Even if the writes were atomic, chances are you would still need to take out a lock whenever you accessed the variable. If you didn't do that, you'd at least have to make the variable volatile
to make sure that all threads saw the new value the next time they read the variable (which is almost always what you want). That lets you do atomic, volatile sets - but as soon as you want to do anything more interesting, such as adding 5 to it, you'd be back to locking.
Lock free programming is very, very hard to get right. You need to know exactly what you're doing, and keep the complexity to as small a piece of code as possible. Personally, I rarely even try to attempt it other than for very well known patterns such as using a static initializer to initialize a collection and then reading from the collection without locking.
Using the Interlocked class can help in some situations, but it's almost always a lot easier to just take out a lock. Uncontested locks are "pretty cheap" (admittedly they get expensive with more cores, but so does everything) - don't mess around with lock-free code until you've got good evidence that it's actually going to make a significant difference.
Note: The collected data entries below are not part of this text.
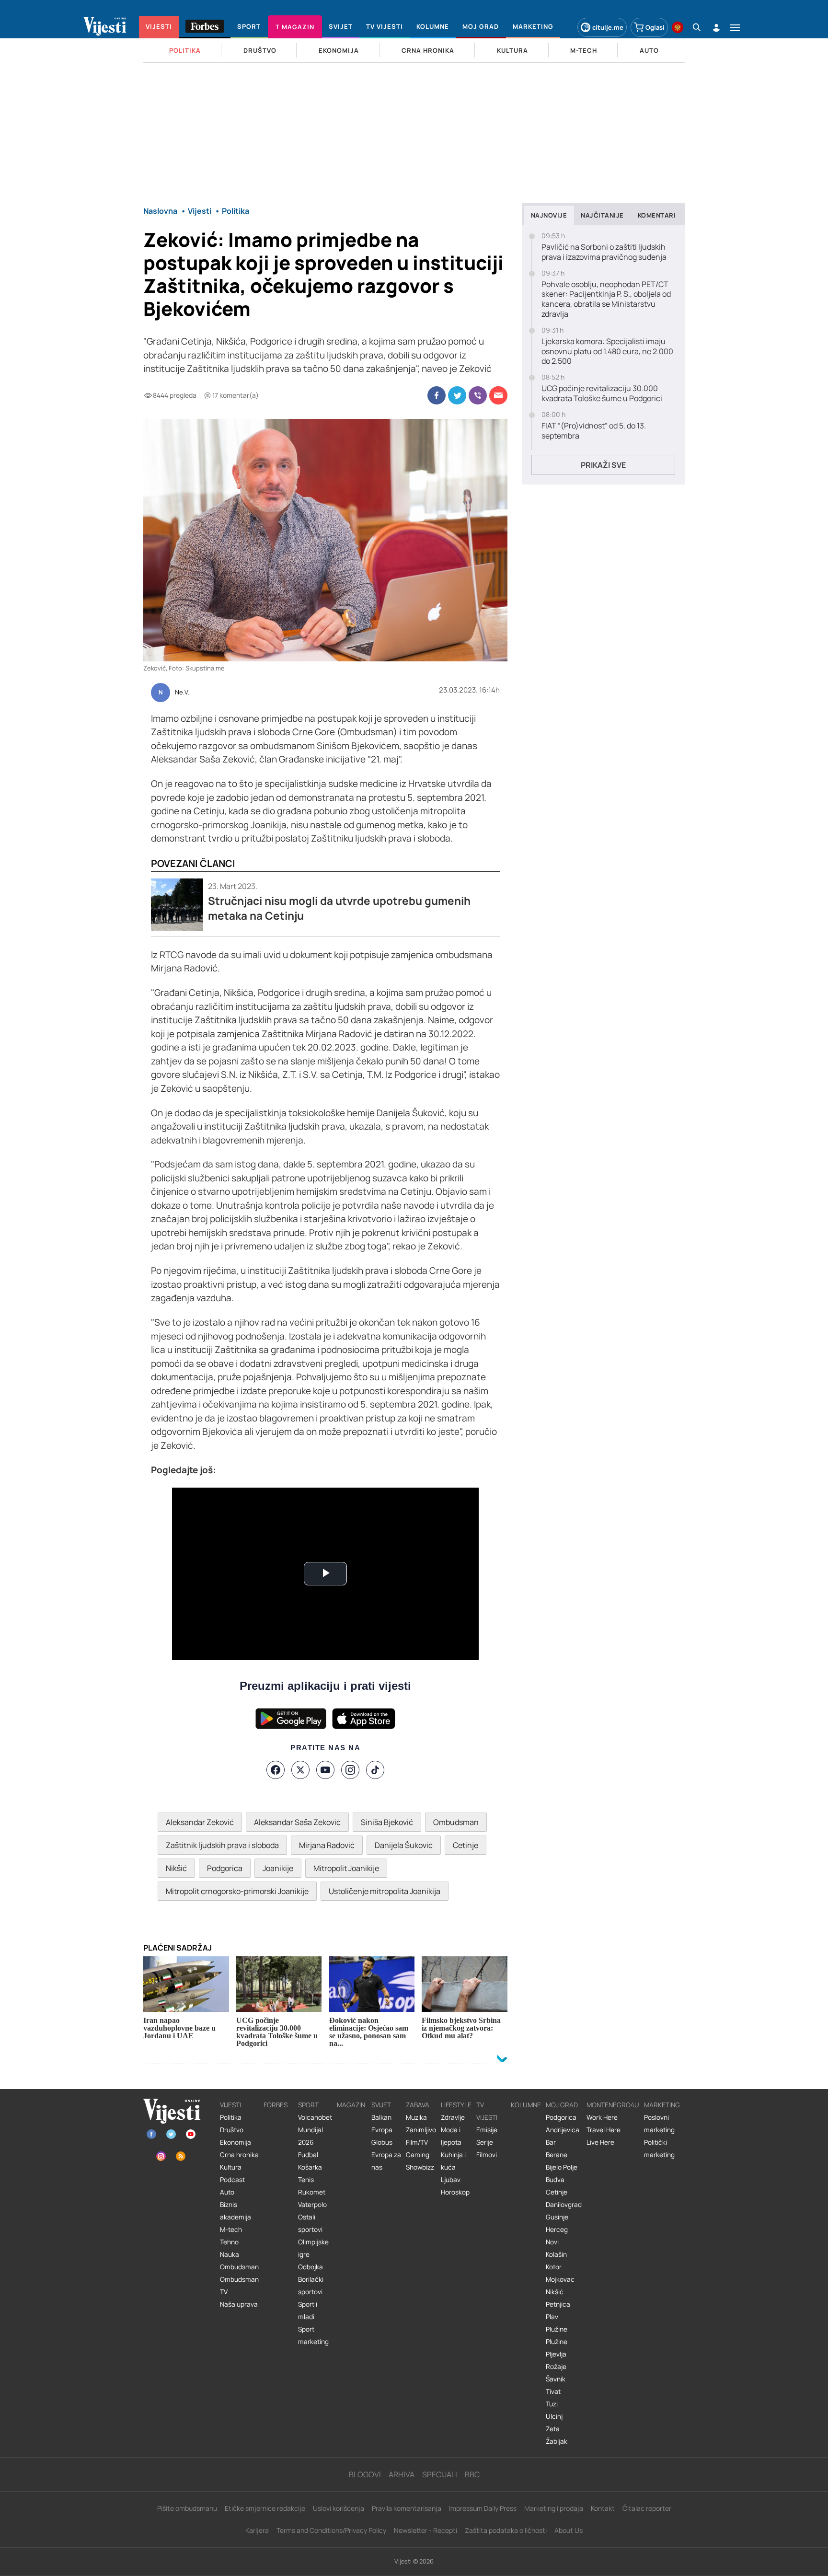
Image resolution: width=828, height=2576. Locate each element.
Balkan (381, 2117)
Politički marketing (659, 2148)
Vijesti (230, 2105)
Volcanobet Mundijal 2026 (315, 2130)
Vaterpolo (312, 2204)
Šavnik (555, 2379)
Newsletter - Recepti (425, 2530)
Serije (484, 2142)
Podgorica (224, 1868)
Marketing (662, 2105)
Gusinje (557, 2217)
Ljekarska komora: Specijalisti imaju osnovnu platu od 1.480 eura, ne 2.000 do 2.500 (607, 351)
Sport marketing (313, 2335)
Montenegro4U (612, 2105)
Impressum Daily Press (483, 2508)
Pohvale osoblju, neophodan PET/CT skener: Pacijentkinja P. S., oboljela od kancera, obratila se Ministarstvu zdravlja (606, 299)
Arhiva (401, 2474)
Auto (227, 2192)
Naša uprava (239, 2304)
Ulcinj (554, 2416)
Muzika (416, 2117)
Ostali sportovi (310, 2223)
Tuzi (552, 2404)
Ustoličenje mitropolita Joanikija (384, 1891)
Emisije (486, 2129)
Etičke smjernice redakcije (265, 2508)
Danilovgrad (564, 2204)
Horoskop (455, 2192)
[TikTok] (375, 1770)
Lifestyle (456, 2105)
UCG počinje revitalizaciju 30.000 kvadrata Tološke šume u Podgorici (601, 393)
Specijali (439, 2474)
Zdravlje (453, 2117)
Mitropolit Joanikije (346, 1868)
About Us (568, 2530)
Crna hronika (239, 2154)
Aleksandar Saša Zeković (297, 1822)
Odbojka (310, 2267)
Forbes (276, 2105)
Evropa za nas (386, 2161)
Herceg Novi (557, 2235)
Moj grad (562, 2105)
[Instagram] (350, 1770)
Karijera (257, 2530)
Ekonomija (235, 2142)
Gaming (417, 2154)
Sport (308, 2105)
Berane (556, 2154)
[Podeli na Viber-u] (478, 395)
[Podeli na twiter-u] (457, 395)
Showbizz (420, 2167)
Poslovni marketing (659, 2123)
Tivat (553, 2391)
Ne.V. (182, 692)
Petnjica (558, 2304)
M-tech (231, 2229)
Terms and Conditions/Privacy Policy (331, 2530)
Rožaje (556, 2366)
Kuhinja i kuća (453, 2161)
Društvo (231, 2129)
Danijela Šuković (404, 1845)
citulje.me (607, 27)
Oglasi (655, 27)
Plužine (556, 2329)
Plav (552, 2316)
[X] (300, 1770)
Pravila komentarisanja (406, 2508)
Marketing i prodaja (553, 2508)
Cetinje (465, 1845)
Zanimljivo (421, 2129)
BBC (472, 2474)
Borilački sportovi (310, 2285)
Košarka (310, 2167)
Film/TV (417, 2142)
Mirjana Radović (327, 1845)
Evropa (381, 2129)
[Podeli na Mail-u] (498, 395)
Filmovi (486, 2154)
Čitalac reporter (646, 2508)
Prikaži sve (603, 465)
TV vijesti (486, 2111)
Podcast (232, 2179)
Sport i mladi (307, 2310)
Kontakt (603, 2508)
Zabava (417, 2105)
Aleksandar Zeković (200, 1822)
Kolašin (556, 2254)
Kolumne (526, 2105)
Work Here (602, 2117)
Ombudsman (456, 1822)
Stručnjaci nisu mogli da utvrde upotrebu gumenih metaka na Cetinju (339, 908)
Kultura (231, 2167)
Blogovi (365, 2474)
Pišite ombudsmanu (187, 2508)
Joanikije (278, 1868)
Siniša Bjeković (387, 1822)
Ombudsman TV (239, 2285)
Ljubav (450, 2179)
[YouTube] (325, 1770)
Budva (555, 2179)
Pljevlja (556, 2354)
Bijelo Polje (561, 2167)
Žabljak (556, 2441)
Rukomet (311, 2192)
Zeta (553, 2429)
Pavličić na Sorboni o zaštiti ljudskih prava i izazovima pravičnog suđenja (604, 252)
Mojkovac (560, 2279)
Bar (551, 2142)
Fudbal (308, 2154)
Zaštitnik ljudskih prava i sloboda (222, 1845)
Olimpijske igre (313, 2248)
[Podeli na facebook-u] (436, 395)
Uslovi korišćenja (338, 2508)
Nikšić (176, 1868)
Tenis (306, 2179)
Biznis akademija (235, 2210)
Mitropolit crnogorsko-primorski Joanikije (237, 1891)
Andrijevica (562, 2129)
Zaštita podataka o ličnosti (506, 2530)
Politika (231, 2117)
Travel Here (603, 2129)
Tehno (229, 2242)
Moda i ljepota (451, 2136)
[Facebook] (275, 1770)
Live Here (600, 2142)
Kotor (554, 2267)
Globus (381, 2142)
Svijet (381, 2105)
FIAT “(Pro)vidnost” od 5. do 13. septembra (593, 431)
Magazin (351, 2105)
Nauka (229, 2254)
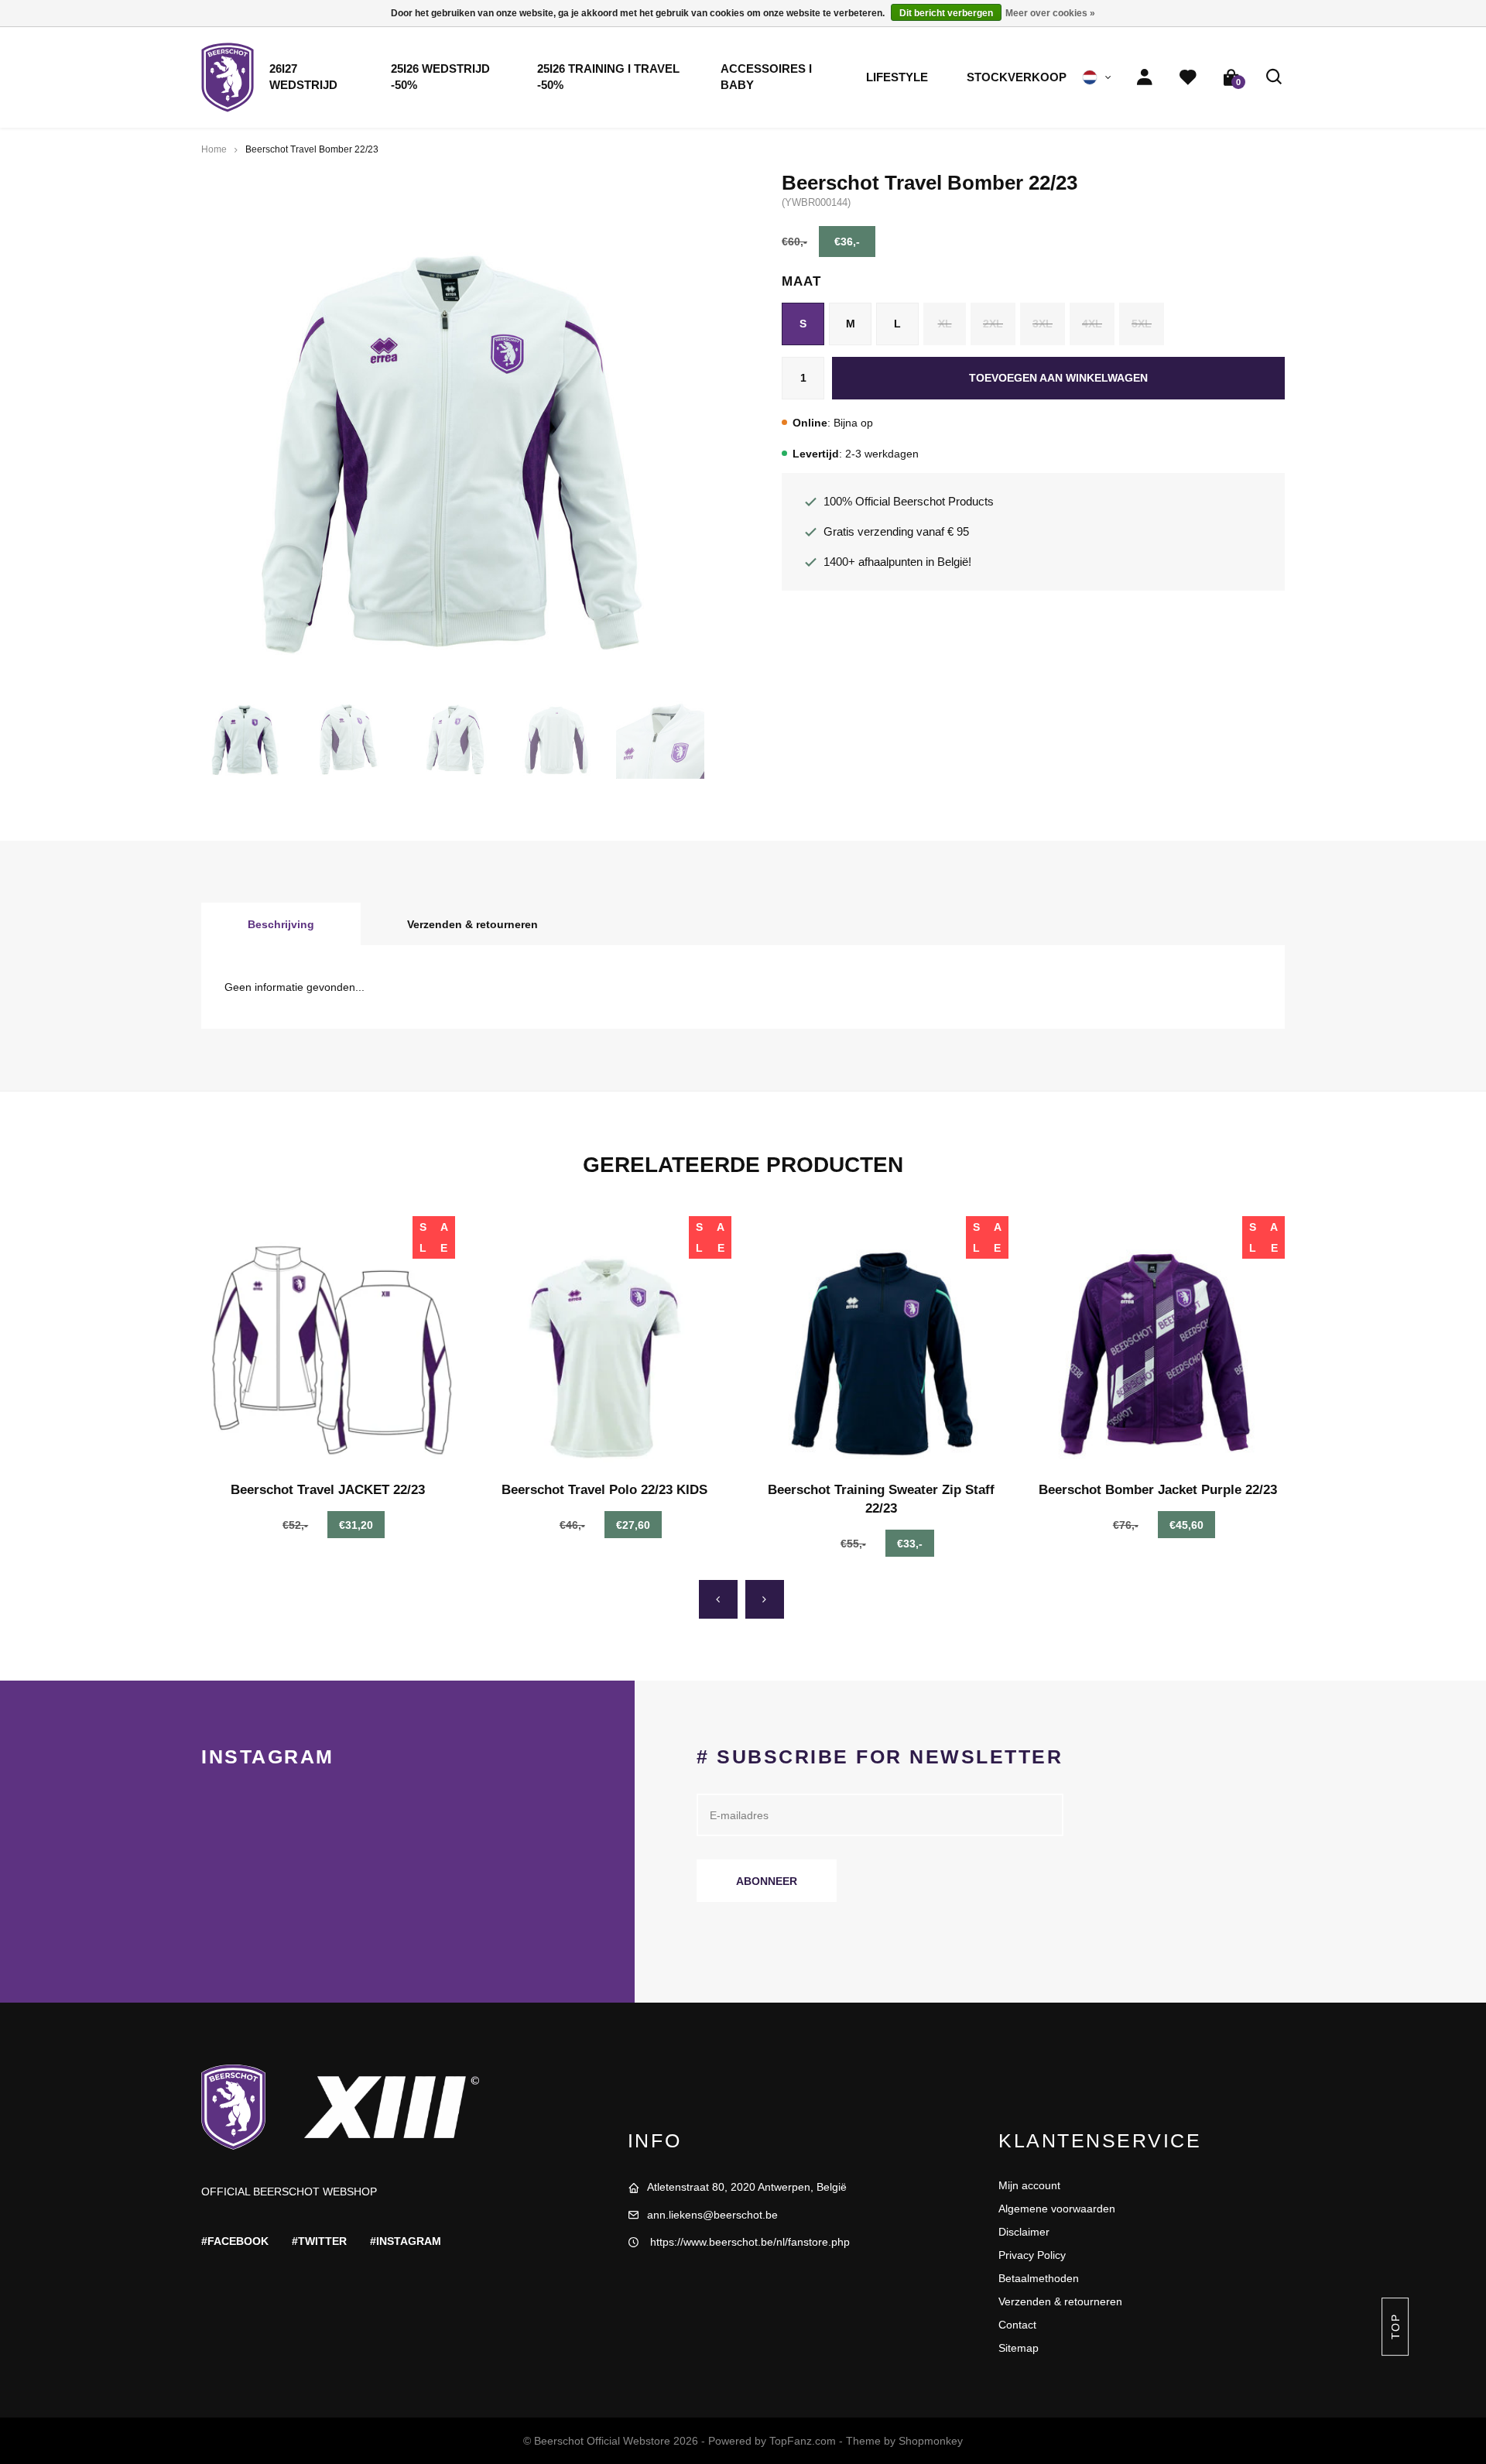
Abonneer (766, 1881)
This is not about every variable you encounter. If some variable is used as a shared state or something (including, but not limited to some static
fields), you should take care of this issue. It's completely non-issue for local variables that are not hoisted as a consequence of being closed over in a closure or an iterator transformation and are used by a single function (and thus, a single thread) at a time.